She has also served on important boards. These boards help guide the field of computational linguistics. In 2018, she was given a special honor. She was named a Fellow of the Association for Computational Linguistics (ACL). This means she is recognized for her important work.
Research
Professor Riloff's main research areas are about understanding text. She works on information extraction. This is about getting specific facts from text. She also studies sentiment and how text shows feelings. This is called affective text analysis. She looks at how people use social media. She also works on coreference resolution. This helps computers understand when different words refer to the same thing.
One of her most famous works is about "bootstrapping." This is a way for computers to learn from a lot of text. She and Rosie Jones won a special award for this work in 2017. It was called the AAAI Classic Paper Award. She also received an honorable mention for her work on information extraction in 2012. Her research helps computers become smarter at understanding what we write and say.

*WHAT YOU WILL DO*:
Resume the text about Professor Riloff's work after its last sentence, in the same short, simple sentences. The records that come next are separate material and are unrelated to the text about Professor Riloff.

*DATASET EXCERPTS*:
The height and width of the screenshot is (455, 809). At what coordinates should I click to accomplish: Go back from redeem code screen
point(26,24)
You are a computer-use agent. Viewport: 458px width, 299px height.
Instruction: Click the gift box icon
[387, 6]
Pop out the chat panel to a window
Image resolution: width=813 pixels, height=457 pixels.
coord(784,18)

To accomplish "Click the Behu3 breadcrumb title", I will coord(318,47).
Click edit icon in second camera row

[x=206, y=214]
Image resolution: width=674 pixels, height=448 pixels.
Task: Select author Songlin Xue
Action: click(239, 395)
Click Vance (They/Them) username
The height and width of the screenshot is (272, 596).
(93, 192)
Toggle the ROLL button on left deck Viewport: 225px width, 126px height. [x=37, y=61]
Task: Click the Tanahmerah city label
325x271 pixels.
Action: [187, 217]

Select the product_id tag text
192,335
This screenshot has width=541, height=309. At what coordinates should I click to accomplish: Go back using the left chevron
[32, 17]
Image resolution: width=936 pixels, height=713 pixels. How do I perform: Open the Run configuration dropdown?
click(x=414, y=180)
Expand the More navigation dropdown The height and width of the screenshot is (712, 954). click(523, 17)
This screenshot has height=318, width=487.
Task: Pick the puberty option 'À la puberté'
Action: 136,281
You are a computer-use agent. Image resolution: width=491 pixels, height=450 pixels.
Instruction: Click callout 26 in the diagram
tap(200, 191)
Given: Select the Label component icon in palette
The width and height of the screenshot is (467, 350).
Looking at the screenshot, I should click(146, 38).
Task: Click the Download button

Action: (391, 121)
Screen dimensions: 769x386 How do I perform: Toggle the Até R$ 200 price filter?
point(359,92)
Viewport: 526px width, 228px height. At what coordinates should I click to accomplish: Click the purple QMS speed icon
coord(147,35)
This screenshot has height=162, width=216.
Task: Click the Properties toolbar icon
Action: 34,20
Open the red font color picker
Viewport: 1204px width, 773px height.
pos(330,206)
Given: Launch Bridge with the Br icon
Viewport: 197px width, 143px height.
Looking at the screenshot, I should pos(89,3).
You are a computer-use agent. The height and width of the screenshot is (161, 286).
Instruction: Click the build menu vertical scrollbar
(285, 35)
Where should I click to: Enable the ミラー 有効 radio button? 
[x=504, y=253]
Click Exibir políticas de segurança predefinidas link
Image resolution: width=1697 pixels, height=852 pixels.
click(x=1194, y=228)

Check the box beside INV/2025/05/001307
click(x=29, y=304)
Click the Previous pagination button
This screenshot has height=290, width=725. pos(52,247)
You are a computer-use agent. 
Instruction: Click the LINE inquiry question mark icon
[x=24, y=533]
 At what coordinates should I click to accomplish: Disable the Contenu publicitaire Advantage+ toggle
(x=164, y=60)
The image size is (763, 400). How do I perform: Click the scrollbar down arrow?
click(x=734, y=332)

*TASK ANSWER*:
Awards and recognition
- ACL Fellow. This award recognized her important work in information extraction. It also honored her studies on how text shows feelings. This award was given by the Association for Computational Linguistics (ACL) in 2018.
- AAAI Classic Paper Award. She received this award in 2017. It was for her paper on "Learning Dictionaries for Information Extraction by Multi-Level Bootstrapping." This paper showed a new way for computers to learn.
- AMIA 2017 Distinguished Paper Award Finalist. Her paper was a finalist for this award in 2017. It was about using unlabeled texts to help classify medical information.
- AAAI Classic Paper Honorable Mention. She received this honor in 2012. It was for her paper on "Automatically Constructing a Dictionary for Information Extraction Tasks." This work helped computers build their own knowledge.